• _Data drawn from a collection_
-- -- --
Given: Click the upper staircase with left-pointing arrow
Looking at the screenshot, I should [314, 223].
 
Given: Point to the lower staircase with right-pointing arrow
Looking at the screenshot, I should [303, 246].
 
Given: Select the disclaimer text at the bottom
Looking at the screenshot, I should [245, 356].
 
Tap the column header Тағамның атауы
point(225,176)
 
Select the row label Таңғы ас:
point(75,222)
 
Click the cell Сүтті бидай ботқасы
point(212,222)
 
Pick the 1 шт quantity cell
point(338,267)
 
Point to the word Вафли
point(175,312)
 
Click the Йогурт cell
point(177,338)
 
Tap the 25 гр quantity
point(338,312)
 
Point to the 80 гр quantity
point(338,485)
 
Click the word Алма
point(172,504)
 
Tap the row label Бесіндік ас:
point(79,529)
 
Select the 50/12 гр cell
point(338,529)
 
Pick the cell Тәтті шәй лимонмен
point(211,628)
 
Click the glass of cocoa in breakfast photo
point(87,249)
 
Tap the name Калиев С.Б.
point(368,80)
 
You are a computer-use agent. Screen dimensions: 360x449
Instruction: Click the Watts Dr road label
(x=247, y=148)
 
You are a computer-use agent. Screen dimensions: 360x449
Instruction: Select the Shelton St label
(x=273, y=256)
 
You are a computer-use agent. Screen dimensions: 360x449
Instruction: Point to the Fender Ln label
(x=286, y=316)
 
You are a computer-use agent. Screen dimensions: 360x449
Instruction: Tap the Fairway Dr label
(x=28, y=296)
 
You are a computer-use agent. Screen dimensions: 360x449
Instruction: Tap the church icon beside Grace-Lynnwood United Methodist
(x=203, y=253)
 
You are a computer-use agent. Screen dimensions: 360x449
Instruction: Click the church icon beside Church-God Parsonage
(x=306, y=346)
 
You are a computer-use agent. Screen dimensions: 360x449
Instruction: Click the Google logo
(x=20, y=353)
-- -- --
• _Task to carry out_
Convert every line of the records above into a numbered list, omitting the blank lines.

• _Response to this exercise_
1. Given: Click the upper staircase with left-pointing arrow
2. Looking at the screenshot, I should [314, 223].
3. Given: Point to the lower staircase with right-pointing arrow
4. Looking at the screenshot, I should [303, 246].
5. Given: Select the disclaimer text at the bottom
6. Looking at the screenshot, I should [245, 356].
7. Tap the column header Тағамның атауы
8. point(225,176)
9. Select the row label Таңғы ас:
10. point(75,222)
11. Click the cell Сүтті бидай ботқасы
12. point(212,222)
13. Pick the 1 шт quantity cell
14. point(338,267)
15. Point to the word Вафли
16. point(175,312)
17. Click the Йогурт cell
18. point(177,338)
19. Tap the 25 гр quantity
20. point(338,312)
21. Point to the 80 гр quantity
22. point(338,485)
23. Click the word Алма
24. point(172,504)
25. Tap the row label Бесіндік ас:
26. point(79,529)
27. Select the 50/12 гр cell
28. point(338,529)
29. Pick the cell Тәтті шәй лимонмен
30. point(211,628)
31. Click the glass of cocoa in breakfast photo
32. point(87,249)
33. Tap the name Калиев С.Б.
34. point(368,80)
35. You are a computer-use agent. Screen dimensions: 360x449
36. Instruction: Click the Watts Dr road label
37. (x=247, y=148)
38. You are a computer-use agent. Screen dimensions: 360x449
39. Instruction: Select the Shelton St label
40. (x=273, y=256)
41. You are a computer-use agent. Screen dimensions: 360x449
42. Instruction: Point to the Fender Ln label
43. (x=286, y=316)
44. You are a computer-use agent. Screen dimensions: 360x449
45. Instruction: Tap the Fairway Dr label
46. (x=28, y=296)
47. You are a computer-use agent. Screen dimensions: 360x449
48. Instruction: Tap the church icon beside Grace-Lynnwood United Methodist
49. (x=203, y=253)
50. You are a computer-use agent. Screen dimensions: 360x449
51. Instruction: Click the church icon beside Church-God Parsonage
52. (x=306, y=346)
53. You are a computer-use agent. Screen dimensions: 360x449
54. Instruction: Click the Google logo
55. (x=20, y=353)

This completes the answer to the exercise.